Она не ошиблась, три больших глотка водки через несколько минут привели в порядок нервы, тошнота и позывы прекратились, но вздулся и страшно разболелся живот. Спазмы скручивали несчастного жениха с такой силой, что впору было сгибаться пополам. Больше всего на свете Родислав хотел, чтобы никакой свадьбы сейчас не было, чтобы не было гостей, накрытого стола, а была бы тишина и возможность лечь в кровать, повернуться на бок и подтянуть колени к груди. И чтобы Люба сидела рядом и держала ладонь у него на лбу.
Но ничего отменить было нельзя, и Родислав морщился, страдал и терпел. Иногда, когда терпеть было невмоготу, он на несколько минут скрывался в своей комнате, чтобы прилечь, согнув колени, – так ему становилось хоть немного легче.
– За здоровье молодых! – гремел очередной тост, все поднимали рюмки и бокалы, и Родислав тоже поднимал бокал с шампанским, подносил с губам и ставил на стол, едва смочив губы. После первого тоста он неосторожно сделал глоток пенящегося напитка, отчего его скрутил такой жестокий спазм, что больше он решил не рисковать.
Часа через два после начала празднества явились Аэлла и ее муж, высокий добродушный парень, очень простой в общении и большой знаток всевозможных анекдотов. И почти одновременно с ними, буквально на десять минут позже, в дверь позвонил Андрей Бегорский.
– Где тебя посадить? – спросила Люба, расцеловавшись с ним и приняв в подарок «Антимиры» – сборник стихов модного поэта Андрея Вознесенского, маленькую пластинку с записью песен Булата Окуджавы и нейлоновую рубашку для Родика – писк моды тех времен.
Андрей быстро оглядел разношерстную компанию и остановил взгляд на Тамаре.
– Я с Томкой сяду, если можно.
Люба усадила его рядом с сестрой и вернулась к жениху.
* * *Когда появилась Аэлла, Тамара не смогла удержаться от сарказма: ну надо же, явилась на чужую свадьбу в платье, которое вполне может сойти за подвенечное!
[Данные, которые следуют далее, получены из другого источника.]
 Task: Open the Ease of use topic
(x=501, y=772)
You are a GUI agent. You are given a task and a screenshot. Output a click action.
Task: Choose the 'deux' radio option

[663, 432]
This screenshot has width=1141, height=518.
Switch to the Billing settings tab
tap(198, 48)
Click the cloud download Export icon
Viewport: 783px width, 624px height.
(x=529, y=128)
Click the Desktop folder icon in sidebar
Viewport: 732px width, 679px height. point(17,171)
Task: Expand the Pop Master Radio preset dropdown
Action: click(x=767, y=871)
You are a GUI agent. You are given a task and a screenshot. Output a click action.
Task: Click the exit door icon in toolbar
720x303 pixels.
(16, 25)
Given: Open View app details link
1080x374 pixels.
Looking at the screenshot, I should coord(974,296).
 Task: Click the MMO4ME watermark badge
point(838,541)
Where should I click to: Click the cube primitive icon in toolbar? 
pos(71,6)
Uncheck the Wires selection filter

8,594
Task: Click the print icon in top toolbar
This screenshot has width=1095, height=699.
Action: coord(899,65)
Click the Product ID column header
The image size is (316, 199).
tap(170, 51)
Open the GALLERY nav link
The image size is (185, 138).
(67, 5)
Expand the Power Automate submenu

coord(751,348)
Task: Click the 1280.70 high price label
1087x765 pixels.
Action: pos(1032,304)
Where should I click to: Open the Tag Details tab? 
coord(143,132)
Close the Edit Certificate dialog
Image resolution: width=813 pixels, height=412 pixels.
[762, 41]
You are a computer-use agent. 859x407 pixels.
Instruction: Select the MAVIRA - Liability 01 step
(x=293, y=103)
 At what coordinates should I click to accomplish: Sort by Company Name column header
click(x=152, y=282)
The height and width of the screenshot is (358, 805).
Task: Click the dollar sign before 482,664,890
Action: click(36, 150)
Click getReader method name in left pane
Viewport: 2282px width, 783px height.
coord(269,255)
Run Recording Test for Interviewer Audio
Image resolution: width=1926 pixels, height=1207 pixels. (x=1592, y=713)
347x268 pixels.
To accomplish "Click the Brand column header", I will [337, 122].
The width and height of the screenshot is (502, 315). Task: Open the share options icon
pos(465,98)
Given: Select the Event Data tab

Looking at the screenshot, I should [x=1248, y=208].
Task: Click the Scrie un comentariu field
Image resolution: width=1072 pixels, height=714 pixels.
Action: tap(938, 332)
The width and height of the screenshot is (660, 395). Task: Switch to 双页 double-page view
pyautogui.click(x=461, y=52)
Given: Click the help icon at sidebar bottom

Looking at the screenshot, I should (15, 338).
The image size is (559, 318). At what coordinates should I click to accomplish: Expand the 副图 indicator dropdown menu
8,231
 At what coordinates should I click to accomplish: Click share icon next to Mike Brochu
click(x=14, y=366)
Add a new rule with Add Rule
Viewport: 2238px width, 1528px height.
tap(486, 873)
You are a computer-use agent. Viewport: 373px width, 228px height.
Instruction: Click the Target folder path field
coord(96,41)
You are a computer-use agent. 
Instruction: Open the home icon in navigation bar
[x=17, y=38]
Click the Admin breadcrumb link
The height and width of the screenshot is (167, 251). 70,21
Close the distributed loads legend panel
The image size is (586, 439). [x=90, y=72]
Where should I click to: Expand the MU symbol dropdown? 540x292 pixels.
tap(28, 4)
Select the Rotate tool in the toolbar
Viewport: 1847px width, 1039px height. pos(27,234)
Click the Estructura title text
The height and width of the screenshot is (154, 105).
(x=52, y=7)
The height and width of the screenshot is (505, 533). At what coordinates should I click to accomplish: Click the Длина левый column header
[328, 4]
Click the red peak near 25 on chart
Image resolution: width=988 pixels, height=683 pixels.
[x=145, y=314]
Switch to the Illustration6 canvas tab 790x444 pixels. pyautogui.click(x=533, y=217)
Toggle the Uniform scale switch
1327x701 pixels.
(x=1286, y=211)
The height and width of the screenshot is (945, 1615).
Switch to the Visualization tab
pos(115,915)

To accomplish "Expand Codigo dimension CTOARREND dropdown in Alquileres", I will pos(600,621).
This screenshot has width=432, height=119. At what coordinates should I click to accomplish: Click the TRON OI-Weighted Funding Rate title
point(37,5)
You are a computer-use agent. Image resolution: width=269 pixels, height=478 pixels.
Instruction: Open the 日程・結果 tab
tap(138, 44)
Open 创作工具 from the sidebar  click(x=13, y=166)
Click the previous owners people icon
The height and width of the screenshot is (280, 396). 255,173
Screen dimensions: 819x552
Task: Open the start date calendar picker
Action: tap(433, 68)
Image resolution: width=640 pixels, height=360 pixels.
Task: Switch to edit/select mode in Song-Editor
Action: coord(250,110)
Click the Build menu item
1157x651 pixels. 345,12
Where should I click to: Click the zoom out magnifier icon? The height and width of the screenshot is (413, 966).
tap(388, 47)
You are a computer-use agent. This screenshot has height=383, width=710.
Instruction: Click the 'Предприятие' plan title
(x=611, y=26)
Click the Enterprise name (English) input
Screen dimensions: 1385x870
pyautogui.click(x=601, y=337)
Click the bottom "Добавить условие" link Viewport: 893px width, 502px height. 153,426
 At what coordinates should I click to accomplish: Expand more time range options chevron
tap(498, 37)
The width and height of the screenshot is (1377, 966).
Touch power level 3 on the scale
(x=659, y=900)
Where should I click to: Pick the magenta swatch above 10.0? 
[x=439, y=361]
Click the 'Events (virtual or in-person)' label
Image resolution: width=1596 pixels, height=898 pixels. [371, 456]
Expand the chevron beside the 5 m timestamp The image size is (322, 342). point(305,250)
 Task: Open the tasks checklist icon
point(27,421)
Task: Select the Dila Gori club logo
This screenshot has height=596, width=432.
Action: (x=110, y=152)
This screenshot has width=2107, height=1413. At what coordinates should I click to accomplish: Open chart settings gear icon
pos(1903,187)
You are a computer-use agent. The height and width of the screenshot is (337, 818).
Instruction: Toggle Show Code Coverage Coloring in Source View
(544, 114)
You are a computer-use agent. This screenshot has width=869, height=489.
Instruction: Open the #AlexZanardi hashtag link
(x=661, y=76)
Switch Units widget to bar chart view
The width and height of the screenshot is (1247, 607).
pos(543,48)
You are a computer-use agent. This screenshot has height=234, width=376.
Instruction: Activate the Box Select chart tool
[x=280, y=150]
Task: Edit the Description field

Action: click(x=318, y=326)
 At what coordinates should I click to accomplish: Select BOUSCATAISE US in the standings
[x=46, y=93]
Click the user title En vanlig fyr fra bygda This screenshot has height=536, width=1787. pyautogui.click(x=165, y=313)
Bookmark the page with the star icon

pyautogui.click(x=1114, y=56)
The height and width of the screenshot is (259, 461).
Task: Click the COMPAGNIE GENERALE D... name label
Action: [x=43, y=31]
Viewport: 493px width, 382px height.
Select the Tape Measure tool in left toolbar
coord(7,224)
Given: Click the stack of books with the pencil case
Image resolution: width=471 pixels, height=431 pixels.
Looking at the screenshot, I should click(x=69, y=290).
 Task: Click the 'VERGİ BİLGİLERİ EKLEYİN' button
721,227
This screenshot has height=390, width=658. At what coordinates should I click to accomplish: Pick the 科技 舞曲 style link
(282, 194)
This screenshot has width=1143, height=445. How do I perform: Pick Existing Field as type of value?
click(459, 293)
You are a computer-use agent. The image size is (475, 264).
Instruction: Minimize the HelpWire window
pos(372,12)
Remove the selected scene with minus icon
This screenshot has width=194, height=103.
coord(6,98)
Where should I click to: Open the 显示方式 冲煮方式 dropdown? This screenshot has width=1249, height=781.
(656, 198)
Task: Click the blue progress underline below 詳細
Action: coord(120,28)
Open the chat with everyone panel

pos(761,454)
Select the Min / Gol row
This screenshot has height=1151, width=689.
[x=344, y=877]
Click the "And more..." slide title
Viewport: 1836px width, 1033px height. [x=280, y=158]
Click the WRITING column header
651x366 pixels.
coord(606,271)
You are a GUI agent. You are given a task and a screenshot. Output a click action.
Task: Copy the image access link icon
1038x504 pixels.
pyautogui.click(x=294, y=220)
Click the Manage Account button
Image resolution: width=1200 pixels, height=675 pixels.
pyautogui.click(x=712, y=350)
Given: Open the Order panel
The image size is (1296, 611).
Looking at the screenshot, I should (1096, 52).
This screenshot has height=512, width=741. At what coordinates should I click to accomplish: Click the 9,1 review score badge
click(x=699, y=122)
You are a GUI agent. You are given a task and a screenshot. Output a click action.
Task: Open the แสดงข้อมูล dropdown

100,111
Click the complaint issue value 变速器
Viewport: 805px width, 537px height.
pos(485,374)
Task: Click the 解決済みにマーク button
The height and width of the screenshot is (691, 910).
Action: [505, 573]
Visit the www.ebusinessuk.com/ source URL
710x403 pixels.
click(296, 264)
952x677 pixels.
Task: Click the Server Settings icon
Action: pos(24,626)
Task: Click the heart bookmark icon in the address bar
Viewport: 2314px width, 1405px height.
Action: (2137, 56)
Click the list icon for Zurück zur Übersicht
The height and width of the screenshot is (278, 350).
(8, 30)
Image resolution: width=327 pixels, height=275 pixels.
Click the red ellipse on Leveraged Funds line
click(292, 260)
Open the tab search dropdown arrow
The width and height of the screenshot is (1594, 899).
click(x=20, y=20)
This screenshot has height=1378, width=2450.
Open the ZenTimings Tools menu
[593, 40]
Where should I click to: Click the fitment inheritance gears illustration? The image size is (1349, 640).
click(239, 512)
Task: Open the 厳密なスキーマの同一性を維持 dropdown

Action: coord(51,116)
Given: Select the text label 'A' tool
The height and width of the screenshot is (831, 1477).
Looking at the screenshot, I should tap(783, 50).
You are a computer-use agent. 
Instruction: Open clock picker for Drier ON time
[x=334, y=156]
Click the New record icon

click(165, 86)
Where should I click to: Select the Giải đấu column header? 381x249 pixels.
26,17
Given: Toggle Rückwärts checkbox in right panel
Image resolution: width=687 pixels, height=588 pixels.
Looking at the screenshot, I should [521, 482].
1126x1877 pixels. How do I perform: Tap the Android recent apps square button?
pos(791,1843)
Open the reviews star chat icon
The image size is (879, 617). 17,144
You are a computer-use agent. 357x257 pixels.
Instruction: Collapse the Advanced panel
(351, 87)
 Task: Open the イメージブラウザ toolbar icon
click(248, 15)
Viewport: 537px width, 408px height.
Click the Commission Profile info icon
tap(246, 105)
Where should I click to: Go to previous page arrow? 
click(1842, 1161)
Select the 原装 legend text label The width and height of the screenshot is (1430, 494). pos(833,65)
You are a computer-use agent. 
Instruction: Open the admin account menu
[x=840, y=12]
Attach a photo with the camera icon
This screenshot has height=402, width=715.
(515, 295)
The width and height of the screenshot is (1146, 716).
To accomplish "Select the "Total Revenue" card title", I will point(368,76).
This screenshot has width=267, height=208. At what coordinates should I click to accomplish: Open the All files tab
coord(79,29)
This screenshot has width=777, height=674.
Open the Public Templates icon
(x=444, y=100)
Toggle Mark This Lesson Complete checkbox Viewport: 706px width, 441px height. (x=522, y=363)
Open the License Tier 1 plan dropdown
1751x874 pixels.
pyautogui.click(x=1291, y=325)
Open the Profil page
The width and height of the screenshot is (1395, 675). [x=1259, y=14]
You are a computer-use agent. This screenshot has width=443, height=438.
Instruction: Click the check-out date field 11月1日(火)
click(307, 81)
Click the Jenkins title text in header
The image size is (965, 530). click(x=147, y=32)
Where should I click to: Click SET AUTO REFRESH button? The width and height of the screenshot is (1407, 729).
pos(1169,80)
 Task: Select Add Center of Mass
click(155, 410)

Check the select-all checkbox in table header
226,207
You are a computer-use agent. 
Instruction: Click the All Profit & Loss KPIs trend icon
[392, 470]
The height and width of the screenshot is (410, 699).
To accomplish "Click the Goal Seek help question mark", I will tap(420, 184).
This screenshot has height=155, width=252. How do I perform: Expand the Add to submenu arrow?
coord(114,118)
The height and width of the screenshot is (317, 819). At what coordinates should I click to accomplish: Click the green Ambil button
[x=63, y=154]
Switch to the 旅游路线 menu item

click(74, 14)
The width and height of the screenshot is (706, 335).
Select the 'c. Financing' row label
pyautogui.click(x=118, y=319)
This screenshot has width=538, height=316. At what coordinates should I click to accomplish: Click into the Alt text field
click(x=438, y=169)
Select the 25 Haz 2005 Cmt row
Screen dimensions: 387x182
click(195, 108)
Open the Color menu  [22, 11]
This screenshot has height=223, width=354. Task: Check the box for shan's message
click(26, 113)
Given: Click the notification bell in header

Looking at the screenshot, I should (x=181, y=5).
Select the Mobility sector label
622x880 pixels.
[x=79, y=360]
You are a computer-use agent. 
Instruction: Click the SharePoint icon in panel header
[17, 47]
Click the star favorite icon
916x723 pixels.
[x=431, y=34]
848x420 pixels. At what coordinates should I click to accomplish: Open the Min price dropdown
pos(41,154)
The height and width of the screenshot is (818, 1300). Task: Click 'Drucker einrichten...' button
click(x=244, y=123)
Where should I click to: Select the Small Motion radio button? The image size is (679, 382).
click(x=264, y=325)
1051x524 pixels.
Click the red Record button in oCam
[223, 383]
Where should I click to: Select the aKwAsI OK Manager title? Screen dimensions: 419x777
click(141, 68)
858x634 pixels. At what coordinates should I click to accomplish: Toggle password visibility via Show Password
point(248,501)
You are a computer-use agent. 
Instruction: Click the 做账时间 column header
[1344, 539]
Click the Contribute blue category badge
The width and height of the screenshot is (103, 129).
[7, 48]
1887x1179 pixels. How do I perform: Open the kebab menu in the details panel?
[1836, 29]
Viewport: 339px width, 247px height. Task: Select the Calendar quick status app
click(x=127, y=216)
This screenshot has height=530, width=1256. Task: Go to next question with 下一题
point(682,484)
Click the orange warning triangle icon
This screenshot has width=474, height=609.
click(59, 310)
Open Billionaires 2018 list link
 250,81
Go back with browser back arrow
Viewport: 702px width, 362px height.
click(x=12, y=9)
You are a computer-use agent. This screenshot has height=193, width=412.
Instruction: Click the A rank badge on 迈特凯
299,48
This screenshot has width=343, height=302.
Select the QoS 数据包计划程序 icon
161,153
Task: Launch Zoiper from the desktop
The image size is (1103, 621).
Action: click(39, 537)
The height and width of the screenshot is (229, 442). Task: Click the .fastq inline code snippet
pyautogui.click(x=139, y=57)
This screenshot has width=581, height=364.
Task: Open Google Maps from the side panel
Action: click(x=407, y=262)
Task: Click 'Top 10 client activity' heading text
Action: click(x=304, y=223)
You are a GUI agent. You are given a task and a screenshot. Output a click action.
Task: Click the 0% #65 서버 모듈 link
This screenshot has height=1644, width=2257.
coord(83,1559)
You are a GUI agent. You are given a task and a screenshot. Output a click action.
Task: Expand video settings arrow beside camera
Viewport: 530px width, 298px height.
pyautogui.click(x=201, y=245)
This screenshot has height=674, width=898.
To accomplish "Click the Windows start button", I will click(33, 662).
Белое, с пышной юбкой, с глубоким декольте, открывающим высокую грудь. На шее кулон с драгоценным камнем на золотой цепочке, на руке золотой браслет, на голове буйные красиво уложенные кудри, сколотые какой-то невиданной заколкой в форме белого цветка. Ни дать ни взять – невеста! Ни стыда, ни совести.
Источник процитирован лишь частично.